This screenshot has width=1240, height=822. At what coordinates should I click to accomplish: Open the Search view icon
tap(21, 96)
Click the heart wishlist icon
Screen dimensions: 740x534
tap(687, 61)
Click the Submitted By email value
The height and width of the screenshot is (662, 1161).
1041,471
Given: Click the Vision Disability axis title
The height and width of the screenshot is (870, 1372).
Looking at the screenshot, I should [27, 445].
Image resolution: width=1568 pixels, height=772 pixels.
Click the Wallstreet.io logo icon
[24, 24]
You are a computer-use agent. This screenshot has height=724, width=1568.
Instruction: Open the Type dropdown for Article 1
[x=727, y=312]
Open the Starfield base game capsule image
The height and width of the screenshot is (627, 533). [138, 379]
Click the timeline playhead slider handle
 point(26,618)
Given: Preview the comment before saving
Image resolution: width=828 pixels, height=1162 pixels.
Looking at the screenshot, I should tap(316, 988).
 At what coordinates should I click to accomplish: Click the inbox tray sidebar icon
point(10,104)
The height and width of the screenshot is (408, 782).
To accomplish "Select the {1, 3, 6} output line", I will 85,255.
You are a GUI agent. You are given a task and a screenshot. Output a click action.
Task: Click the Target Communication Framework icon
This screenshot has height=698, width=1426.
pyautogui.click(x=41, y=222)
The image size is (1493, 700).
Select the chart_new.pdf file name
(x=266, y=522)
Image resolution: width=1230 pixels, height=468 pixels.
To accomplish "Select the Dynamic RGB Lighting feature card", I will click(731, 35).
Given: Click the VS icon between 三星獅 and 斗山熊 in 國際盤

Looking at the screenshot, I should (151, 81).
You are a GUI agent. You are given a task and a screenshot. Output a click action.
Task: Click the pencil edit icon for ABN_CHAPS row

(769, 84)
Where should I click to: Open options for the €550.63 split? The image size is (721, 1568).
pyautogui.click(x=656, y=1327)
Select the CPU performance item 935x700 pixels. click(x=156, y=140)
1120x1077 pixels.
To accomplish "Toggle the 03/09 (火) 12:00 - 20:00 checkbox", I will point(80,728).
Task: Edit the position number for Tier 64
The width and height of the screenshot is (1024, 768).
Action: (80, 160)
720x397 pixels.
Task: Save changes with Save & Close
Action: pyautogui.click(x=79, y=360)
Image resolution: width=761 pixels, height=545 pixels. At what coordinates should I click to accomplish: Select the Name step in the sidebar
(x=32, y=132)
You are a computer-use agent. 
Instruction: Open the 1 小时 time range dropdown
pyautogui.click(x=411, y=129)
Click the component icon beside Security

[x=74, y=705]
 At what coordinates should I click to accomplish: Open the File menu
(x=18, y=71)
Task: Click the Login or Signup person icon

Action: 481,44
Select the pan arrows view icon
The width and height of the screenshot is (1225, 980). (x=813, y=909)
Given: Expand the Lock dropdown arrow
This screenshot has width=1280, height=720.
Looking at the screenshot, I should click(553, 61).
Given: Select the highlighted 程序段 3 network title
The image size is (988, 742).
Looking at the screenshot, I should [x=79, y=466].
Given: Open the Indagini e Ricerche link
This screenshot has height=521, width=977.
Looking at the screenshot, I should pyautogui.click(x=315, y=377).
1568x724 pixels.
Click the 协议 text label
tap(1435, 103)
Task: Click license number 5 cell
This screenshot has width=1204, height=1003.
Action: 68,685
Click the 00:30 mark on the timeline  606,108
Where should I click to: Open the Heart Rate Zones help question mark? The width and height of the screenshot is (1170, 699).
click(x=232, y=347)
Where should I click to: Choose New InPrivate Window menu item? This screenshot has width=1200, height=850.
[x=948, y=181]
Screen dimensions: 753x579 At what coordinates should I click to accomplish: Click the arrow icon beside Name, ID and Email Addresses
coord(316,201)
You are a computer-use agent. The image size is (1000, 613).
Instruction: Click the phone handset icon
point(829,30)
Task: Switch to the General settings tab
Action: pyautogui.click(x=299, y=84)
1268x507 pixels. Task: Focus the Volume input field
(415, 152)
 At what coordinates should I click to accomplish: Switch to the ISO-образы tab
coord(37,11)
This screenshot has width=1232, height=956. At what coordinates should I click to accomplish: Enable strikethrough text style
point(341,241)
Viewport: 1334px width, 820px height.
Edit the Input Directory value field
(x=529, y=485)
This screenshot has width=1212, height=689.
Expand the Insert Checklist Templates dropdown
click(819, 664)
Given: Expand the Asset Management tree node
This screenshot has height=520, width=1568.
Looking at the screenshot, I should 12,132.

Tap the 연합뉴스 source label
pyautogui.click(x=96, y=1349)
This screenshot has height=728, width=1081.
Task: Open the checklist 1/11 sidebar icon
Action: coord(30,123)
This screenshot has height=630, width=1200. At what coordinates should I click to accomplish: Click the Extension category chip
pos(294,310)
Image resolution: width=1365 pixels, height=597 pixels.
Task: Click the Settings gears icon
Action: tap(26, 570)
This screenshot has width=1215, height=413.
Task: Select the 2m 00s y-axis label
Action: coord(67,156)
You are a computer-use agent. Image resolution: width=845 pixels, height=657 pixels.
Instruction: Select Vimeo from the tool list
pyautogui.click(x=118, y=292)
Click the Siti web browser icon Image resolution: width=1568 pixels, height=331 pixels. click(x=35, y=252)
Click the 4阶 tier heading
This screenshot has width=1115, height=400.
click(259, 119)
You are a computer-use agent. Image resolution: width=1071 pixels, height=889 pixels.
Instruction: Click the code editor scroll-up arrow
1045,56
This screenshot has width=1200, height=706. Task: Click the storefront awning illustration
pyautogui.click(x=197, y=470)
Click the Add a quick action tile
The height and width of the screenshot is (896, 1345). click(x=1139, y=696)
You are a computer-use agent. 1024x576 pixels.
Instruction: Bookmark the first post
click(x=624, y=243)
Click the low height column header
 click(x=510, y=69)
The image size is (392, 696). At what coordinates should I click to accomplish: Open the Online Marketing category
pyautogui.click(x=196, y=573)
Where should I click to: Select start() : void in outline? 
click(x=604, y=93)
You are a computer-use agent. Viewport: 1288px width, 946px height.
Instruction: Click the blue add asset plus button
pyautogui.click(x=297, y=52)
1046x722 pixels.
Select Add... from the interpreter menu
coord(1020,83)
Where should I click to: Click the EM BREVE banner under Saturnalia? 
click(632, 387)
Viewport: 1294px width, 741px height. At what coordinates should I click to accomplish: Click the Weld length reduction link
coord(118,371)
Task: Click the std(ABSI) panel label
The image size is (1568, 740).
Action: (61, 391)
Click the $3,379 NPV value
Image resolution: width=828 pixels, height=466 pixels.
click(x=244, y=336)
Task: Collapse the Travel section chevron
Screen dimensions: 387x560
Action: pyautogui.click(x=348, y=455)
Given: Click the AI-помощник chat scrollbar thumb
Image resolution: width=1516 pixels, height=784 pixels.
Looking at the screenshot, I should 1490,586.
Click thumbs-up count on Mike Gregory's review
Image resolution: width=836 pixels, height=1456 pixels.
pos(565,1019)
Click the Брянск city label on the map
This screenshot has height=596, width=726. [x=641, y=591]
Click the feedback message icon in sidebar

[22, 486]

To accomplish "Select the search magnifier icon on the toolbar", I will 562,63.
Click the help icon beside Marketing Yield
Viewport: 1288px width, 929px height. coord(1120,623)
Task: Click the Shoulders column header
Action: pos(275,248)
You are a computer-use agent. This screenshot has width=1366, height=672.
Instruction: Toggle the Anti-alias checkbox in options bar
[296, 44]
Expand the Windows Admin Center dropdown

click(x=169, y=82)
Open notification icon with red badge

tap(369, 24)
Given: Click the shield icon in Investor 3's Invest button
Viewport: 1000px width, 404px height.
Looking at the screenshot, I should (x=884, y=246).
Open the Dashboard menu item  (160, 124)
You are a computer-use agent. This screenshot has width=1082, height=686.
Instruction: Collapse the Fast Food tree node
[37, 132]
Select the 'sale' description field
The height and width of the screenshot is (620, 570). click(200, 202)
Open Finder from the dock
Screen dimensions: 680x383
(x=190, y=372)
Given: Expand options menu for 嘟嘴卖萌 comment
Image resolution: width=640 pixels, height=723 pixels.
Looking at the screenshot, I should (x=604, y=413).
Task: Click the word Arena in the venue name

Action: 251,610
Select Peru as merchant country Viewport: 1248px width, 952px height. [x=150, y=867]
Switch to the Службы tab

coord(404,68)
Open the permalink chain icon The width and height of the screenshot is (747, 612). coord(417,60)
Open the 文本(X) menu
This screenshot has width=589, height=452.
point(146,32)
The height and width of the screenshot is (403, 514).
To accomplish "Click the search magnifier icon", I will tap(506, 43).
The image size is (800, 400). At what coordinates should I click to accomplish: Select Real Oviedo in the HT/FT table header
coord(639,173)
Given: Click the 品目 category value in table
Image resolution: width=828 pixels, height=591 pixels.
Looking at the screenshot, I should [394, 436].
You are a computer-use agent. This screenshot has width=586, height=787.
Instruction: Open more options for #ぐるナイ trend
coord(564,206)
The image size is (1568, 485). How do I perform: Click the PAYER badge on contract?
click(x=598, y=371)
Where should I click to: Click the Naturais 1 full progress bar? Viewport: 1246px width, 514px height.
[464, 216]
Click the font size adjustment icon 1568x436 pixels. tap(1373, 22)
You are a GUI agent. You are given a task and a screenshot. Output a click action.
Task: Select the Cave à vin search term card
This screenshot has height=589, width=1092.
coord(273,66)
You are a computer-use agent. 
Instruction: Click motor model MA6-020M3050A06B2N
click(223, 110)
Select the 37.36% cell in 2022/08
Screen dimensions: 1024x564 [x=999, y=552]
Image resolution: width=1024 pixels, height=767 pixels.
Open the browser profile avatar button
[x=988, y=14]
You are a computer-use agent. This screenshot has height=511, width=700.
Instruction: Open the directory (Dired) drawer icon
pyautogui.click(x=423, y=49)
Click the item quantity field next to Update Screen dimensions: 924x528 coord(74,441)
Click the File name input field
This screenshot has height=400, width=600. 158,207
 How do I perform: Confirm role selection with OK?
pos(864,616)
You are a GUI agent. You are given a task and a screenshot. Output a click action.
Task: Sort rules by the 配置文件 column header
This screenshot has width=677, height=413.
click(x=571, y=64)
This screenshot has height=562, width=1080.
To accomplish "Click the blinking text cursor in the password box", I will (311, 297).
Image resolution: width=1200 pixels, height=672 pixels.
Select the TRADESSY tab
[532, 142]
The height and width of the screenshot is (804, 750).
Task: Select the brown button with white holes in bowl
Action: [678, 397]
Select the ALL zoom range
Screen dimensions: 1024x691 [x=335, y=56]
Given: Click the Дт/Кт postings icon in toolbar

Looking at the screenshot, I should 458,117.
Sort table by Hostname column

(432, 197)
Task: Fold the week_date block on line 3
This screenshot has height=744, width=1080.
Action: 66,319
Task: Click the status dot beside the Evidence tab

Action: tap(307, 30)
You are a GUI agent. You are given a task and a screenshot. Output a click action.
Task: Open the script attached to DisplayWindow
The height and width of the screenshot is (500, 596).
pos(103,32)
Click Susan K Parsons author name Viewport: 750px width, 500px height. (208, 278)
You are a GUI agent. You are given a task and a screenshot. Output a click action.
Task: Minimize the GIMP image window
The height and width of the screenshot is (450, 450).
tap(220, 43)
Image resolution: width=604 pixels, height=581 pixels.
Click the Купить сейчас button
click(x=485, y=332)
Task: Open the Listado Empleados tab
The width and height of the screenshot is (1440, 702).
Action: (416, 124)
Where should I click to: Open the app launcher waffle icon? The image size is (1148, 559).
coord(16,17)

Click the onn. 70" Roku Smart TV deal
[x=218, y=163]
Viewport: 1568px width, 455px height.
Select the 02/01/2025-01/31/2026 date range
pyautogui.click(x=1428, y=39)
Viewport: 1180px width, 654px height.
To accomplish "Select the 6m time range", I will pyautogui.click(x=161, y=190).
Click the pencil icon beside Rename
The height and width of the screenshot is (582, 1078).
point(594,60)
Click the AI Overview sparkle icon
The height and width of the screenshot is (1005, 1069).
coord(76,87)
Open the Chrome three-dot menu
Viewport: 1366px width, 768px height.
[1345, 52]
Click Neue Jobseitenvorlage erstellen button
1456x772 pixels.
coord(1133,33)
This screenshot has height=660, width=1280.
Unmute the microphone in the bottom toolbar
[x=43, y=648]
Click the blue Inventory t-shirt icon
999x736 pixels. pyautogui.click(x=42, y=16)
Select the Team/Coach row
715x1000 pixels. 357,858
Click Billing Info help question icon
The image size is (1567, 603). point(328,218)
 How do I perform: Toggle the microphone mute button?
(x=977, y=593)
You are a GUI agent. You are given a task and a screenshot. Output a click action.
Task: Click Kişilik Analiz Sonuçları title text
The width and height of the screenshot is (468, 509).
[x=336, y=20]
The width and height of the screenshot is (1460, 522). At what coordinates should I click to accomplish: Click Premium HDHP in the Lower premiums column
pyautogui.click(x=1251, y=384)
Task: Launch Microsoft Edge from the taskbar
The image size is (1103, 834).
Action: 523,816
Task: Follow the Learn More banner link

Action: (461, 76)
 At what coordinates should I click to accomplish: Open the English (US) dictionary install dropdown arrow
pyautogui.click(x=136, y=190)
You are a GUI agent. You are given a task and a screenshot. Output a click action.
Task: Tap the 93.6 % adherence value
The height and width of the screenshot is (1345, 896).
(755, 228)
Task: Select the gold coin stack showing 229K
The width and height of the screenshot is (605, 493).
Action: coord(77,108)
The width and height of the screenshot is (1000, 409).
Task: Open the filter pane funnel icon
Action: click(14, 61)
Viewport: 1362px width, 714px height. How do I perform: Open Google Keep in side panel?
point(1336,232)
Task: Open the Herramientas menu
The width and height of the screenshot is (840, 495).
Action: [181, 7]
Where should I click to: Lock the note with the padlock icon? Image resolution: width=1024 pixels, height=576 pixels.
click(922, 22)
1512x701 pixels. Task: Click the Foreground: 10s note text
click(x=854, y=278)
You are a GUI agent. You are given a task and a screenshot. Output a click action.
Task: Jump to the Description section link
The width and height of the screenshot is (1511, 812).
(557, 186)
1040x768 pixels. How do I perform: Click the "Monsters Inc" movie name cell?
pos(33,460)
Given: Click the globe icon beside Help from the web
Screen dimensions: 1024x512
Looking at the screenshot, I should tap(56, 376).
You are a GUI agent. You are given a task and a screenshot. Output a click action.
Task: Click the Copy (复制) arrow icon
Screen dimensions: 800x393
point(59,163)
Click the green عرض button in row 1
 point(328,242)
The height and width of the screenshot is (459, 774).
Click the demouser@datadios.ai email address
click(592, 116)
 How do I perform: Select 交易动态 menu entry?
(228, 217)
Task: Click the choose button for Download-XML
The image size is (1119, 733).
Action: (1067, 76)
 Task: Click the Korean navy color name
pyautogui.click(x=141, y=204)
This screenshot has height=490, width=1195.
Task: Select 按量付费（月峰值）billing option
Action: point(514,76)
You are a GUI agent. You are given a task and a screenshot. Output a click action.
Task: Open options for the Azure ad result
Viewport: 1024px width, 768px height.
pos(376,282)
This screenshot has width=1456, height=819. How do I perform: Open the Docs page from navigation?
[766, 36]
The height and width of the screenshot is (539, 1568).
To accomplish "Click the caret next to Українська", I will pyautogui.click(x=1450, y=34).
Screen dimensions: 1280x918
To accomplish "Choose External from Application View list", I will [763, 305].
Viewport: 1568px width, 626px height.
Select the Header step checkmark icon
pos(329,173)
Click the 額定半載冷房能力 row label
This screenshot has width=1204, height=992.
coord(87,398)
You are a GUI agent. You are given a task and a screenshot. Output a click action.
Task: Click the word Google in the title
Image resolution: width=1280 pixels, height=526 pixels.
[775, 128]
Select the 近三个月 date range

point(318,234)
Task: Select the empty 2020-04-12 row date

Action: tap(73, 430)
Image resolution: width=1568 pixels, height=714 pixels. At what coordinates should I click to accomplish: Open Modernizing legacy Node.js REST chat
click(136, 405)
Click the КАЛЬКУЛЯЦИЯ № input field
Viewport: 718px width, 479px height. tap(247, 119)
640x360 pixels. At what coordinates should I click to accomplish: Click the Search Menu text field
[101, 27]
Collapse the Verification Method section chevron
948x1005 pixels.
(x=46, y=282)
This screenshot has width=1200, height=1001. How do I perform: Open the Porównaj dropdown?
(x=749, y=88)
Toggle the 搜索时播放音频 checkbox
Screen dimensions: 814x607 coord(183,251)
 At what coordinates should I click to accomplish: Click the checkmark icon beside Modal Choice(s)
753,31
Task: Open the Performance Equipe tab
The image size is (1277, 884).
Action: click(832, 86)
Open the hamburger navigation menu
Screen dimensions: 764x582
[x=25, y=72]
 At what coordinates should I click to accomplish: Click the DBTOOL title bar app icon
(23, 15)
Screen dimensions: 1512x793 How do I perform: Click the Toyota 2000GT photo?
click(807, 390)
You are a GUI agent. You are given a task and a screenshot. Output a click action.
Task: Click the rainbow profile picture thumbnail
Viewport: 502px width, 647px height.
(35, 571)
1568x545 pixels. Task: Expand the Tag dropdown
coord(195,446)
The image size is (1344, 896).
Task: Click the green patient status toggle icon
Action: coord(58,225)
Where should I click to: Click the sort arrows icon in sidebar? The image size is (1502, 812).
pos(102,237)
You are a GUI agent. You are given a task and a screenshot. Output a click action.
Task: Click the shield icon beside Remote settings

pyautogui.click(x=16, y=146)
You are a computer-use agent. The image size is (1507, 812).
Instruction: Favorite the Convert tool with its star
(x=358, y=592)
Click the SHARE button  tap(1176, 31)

******

[ACTIVITY]
Reproduce word for word only the first line of the listing above and each line after it through the line with "Given: Preview the comment before saving".

[RESPONSE FOR THIS EXERCISE]
This screenshot has width=1240, height=822. At what coordinates should I click to accomplish: Open the Search view icon
tap(21, 96)
Click the heart wishlist icon
Screen dimensions: 740x534
tap(687, 61)
Click the Submitted By email value
The height and width of the screenshot is (662, 1161).
1041,471
Given: Click the Vision Disability axis title
The height and width of the screenshot is (870, 1372).
Looking at the screenshot, I should [27, 445].
Image resolution: width=1568 pixels, height=772 pixels.
Click the Wallstreet.io logo icon
[24, 24]
You are a computer-use agent. This screenshot has height=724, width=1568.
Instruction: Open the Type dropdown for Article 1
[x=727, y=312]
Open the Starfield base game capsule image
The height and width of the screenshot is (627, 533). [138, 379]
Click the timeline playhead slider handle
 point(26,618)
Given: Preview the comment before saving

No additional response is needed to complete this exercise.